Provided information:

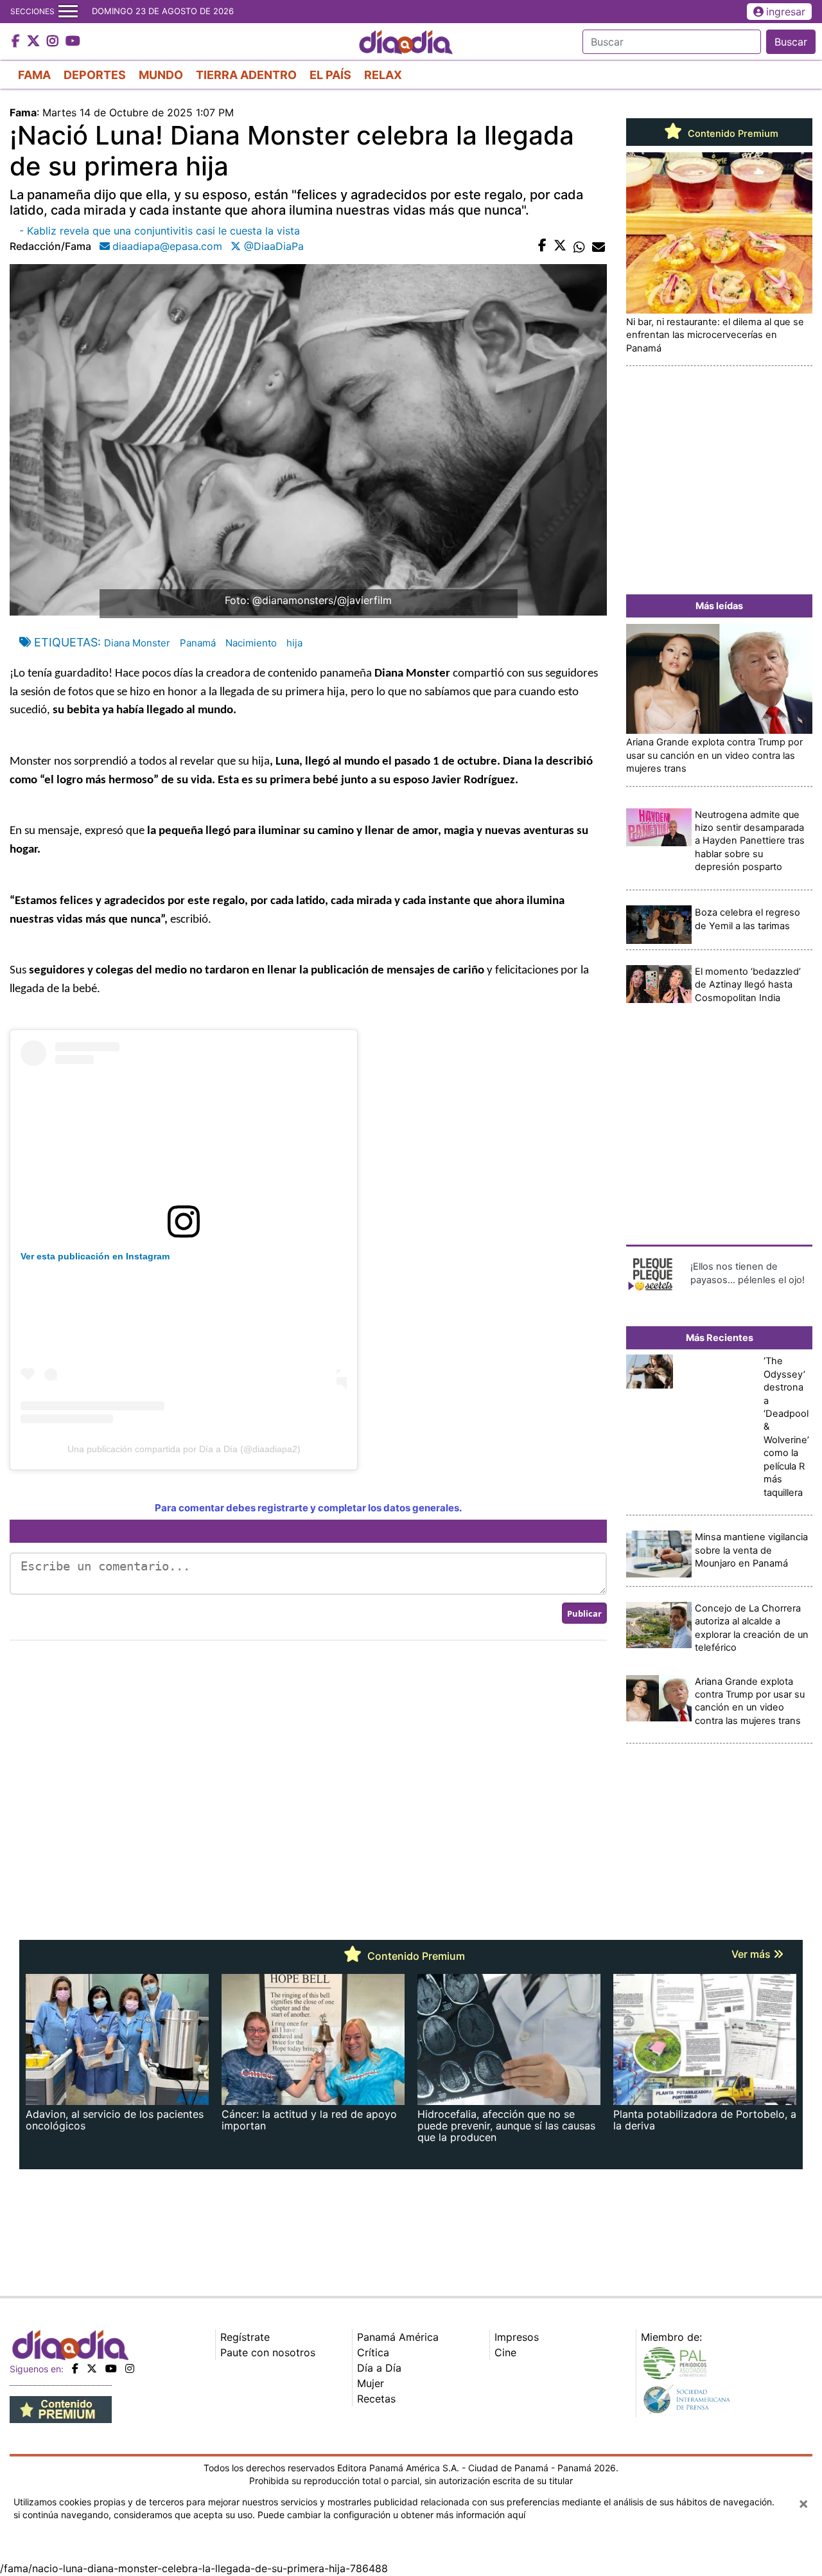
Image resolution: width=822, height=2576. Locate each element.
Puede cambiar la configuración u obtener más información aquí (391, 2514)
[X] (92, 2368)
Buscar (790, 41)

* * *

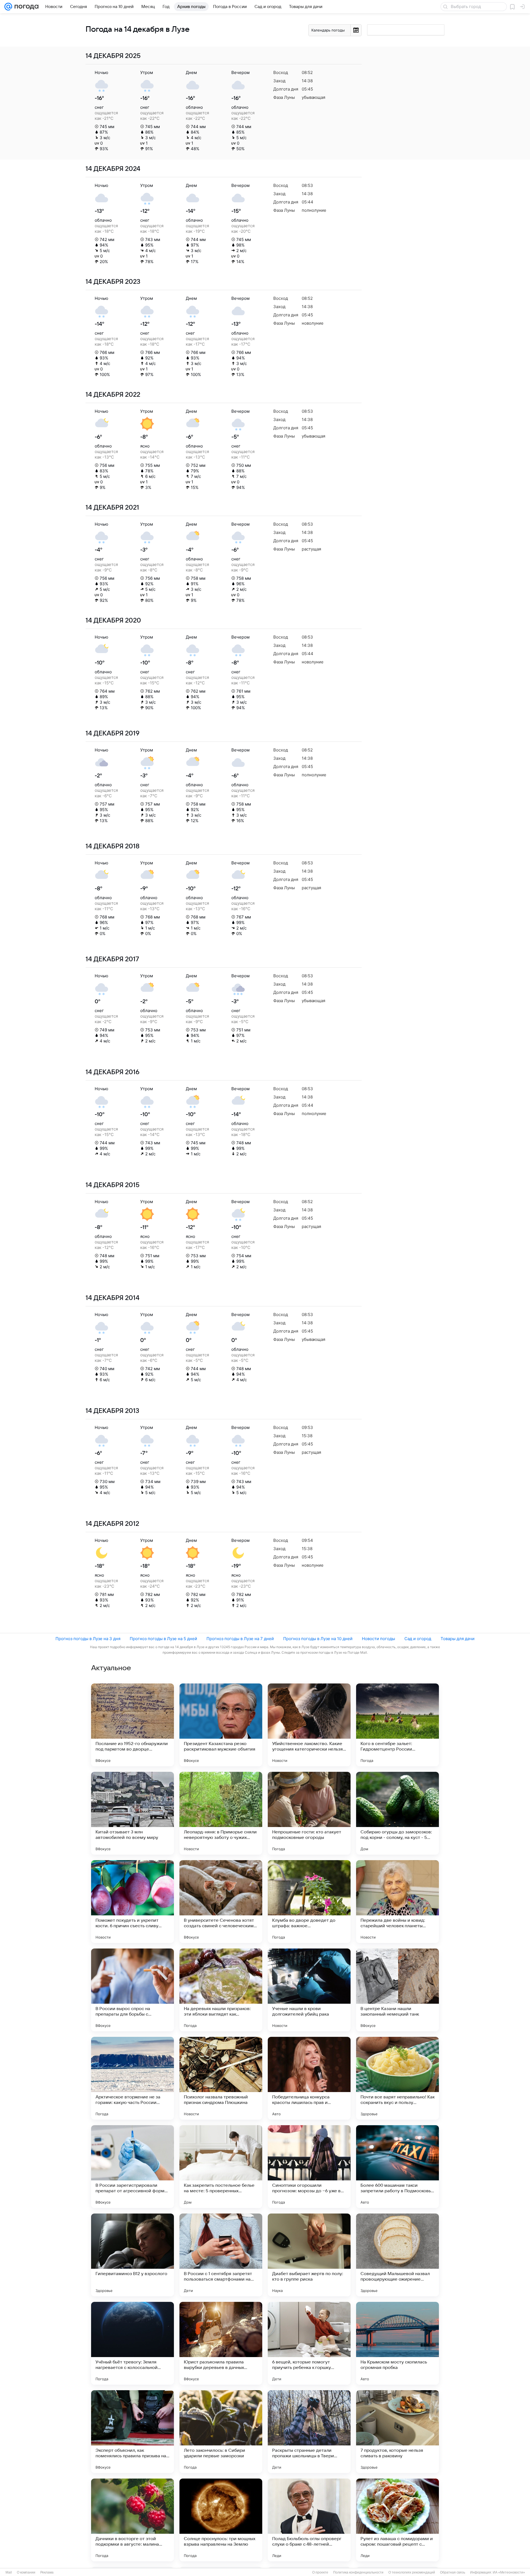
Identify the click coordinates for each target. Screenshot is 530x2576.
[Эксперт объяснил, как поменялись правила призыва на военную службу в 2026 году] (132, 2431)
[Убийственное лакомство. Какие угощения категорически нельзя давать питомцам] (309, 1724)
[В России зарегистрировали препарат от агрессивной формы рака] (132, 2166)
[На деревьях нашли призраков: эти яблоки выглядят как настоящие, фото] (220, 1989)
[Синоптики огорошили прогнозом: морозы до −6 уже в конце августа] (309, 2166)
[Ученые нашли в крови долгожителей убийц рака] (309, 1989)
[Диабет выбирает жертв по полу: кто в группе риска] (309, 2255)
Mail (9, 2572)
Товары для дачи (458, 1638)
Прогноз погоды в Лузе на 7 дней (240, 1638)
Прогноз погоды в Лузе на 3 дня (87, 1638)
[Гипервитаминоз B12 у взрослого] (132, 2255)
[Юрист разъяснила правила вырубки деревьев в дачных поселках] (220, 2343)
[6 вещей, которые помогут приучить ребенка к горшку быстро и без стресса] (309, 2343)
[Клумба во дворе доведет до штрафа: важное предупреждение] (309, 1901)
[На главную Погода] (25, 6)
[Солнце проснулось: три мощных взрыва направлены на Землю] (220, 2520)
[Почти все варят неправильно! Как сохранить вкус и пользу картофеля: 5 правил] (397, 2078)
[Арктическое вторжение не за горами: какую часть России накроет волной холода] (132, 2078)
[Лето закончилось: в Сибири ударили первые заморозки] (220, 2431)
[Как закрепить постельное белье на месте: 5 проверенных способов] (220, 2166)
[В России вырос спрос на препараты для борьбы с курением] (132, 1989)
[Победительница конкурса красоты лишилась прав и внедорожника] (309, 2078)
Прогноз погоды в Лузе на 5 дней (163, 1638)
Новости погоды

* * *

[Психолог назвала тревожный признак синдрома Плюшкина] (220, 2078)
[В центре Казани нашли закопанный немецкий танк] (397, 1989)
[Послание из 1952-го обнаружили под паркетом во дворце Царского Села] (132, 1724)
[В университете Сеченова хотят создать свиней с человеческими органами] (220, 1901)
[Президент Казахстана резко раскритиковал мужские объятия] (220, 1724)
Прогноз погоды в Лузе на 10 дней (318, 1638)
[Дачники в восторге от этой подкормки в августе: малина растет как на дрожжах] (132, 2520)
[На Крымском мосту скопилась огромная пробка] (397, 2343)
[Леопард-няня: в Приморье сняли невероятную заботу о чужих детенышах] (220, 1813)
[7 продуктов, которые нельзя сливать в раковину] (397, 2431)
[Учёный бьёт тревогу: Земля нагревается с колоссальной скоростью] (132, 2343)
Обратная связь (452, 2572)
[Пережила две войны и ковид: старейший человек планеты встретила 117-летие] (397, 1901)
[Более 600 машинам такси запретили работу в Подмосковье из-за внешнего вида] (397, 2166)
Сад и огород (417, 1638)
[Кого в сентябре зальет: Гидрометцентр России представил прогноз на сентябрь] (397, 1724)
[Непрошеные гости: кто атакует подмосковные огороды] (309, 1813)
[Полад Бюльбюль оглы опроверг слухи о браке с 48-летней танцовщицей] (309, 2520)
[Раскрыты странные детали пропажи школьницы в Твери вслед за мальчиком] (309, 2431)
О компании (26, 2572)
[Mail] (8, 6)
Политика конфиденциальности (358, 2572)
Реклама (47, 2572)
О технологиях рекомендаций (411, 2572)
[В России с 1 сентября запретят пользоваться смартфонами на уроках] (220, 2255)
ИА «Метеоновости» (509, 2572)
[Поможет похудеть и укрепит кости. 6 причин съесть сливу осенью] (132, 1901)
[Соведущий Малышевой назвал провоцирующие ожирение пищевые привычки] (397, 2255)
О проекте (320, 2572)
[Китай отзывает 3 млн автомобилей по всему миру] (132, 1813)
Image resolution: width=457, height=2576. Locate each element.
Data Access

Exercise prompt:
Using the data above, extract exactly the lines from the one that holds "Реклама (47, 2572)" to the one that holds "О проекте (320, 2572)", both ends included, and no others.

Solution:
Реклама (47, 2572)
О технологиях рекомендаций (411, 2572)
[В России с 1 сентября запретят пользоваться смартфонами на уроках] (220, 2255)
ИА «Метеоновости» (509, 2572)
[Поможет похудеть и укрепит кости. 6 причин съесть сливу осенью] (132, 1901)
[Соведущий Малышевой назвал провоцирующие ожирение пищевые привычки] (397, 2255)
О проекте (320, 2572)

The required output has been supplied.